He leído que en la Grecia actual, para la celebración del Año Nuevo se acostumbra hacer pasteles o panes en cuyo interior se pone una moneda. El pan o pastel se parte en pedazos que se distribuyen entre los celebrantes y, a quien le toque el trozo que contiene la moneda, ese tendrá buena suerte durante todo el año.
Sin embargo no he podido encontrar ninguna información acerca de alguna divinidad mitológica y celebración el año nuevo en los tiempos antiguos. No digo que no exista tal información, sólo que yo no la he podido encontrar.
Por el contrario, en los textos sobre la mitología romana sí se encuentra con facilidad la referencia a esa celebración. Januales, se llamaban las fiestas del nuevo año en la Roma antigua que tenían lugar precisamente en el día primero de enero.
Según el mitólogo francés, Jean Francois Michel Noël, en las Januales del primer día de enero, la gente danzaba en las calles, se hacían banquetes y realizaban otras alegrías públicas. Ese día las personas vestían sus mejores ropas (o confeccionaban ropa nueva para la ocasión) y se adornaban con joyas.

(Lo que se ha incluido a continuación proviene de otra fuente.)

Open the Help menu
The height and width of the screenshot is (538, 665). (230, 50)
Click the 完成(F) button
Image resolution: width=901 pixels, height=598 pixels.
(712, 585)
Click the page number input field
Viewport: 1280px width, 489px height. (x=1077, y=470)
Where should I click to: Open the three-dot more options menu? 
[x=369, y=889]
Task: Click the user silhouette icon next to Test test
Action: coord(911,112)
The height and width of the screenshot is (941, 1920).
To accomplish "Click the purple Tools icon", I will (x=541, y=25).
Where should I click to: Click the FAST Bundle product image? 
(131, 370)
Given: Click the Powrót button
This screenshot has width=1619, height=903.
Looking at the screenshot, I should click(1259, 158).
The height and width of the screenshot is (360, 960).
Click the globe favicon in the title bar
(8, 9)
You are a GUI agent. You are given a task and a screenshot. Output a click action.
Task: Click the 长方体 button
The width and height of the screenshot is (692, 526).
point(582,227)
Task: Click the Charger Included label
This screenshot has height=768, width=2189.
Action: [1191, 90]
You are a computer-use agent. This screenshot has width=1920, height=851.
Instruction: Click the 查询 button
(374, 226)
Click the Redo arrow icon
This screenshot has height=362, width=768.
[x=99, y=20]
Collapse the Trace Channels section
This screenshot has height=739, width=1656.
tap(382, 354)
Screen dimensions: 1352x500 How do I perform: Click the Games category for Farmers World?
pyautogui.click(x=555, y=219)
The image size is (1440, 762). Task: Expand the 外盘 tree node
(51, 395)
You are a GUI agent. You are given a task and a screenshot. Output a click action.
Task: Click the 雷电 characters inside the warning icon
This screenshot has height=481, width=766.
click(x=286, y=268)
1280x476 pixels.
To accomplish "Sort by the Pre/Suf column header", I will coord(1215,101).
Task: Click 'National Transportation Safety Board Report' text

Luego se reunían en un lugar público y, encabezados por las autoridades, desfilaban hacia el Capitolio (que era el centro político y religioso de la ciudad) donde se hacían sacrificios a Júpiter.
También se intercambiaban regalos, se felicitaban con abrazos y palabras de buenos deseos y durante ese día se cuidaban de no decir nada que pudiese ser de mal augurio para el año que comenzaba.
Aunque comenzaban con los sacrificios a Júpiter, las fiestas estaban dedicadas específicamente al dios Jano, de ahí que las llamaran Januales. Por eso, después de hacer los sacrificios en el Capitolio, los romanos iban al templo de Jano para ofrecerle dátiles (frutos comestibles de las palmeras), higos, miel y una torta especial que llamaban Janual. “La dulzura de estas ofrendas era considerada símbolo de presagios favorables para el año”, dice el autor antes citado.
Jano era un dios particular de los romanos, o sea que no tenía equivalente en la mitología griega de la cual Roma tomó casi todos sus dioses y creencias. Jano era el dios de las puertas, tanto de entrada como de salida, presidía el comienzo del año y todos los comienzos. A él se le invocaba todas las mañanas al levantarse y se le dedicaba el primer mes, al que llamaban Ianuarius, de donde se deriva enero en español.
Según creían los antiguos romanos, Jano, para beneficio de ellos había inventado el lenguaje, la agricultura, el dinero, la arquitectura, la navegación e incluso la organización estatal. De allí la gran importancia y participación que tenían los festejos en su honor, durante las calendas de enero, o sea el primer día de este mes.
Ccuando Roma estuviese en guerra (o sea, casi siempre) el templo de Jano debía tener las puertas abiertas, y cerradas en tiempo de paz. Se cuenta que esa regla se remontaba hasta los tiempos de Rómulo, uno de los dos hermanos fundadores legendarios de la ciudad de Roma. El otro fue Remo. Según la leyenda, cuando ellos fundaron la ciudad de Roma sólo había hombres allí. De manera que fueron a la tierra cercana donde habitaba la tribu de los sabinos y raptaron a las mujeres que necesitaban para unirse con ellas, reproducirse y poblar la ciudad. Pero los sabinos fueron a rescatar a sus mujeres, hicieron la guerra a los romanos y lograron entrar a la recién fundada ciudad. Los sabinos eran excelentes guerreros y a punto estaban de vencer a los romanos, cuando acudió Jano e hizo brotar de la tierra un potente chorro de agua caliente que obligó a los sabinos a retirarse.
Para entonces el calendario romano solo tenía diez meses y no incluía enero. Fue por decisión de Numa, uno de los primeros reyes legendarios de Roma, que se creó enero como primer del año y se estableció la costumbre de mantener abiertas las puertas del templo de Jano, durante las guerras, para que el dios de las puertas pudiera salir pronto en defensa de la ciudad, en caso de ser atacada.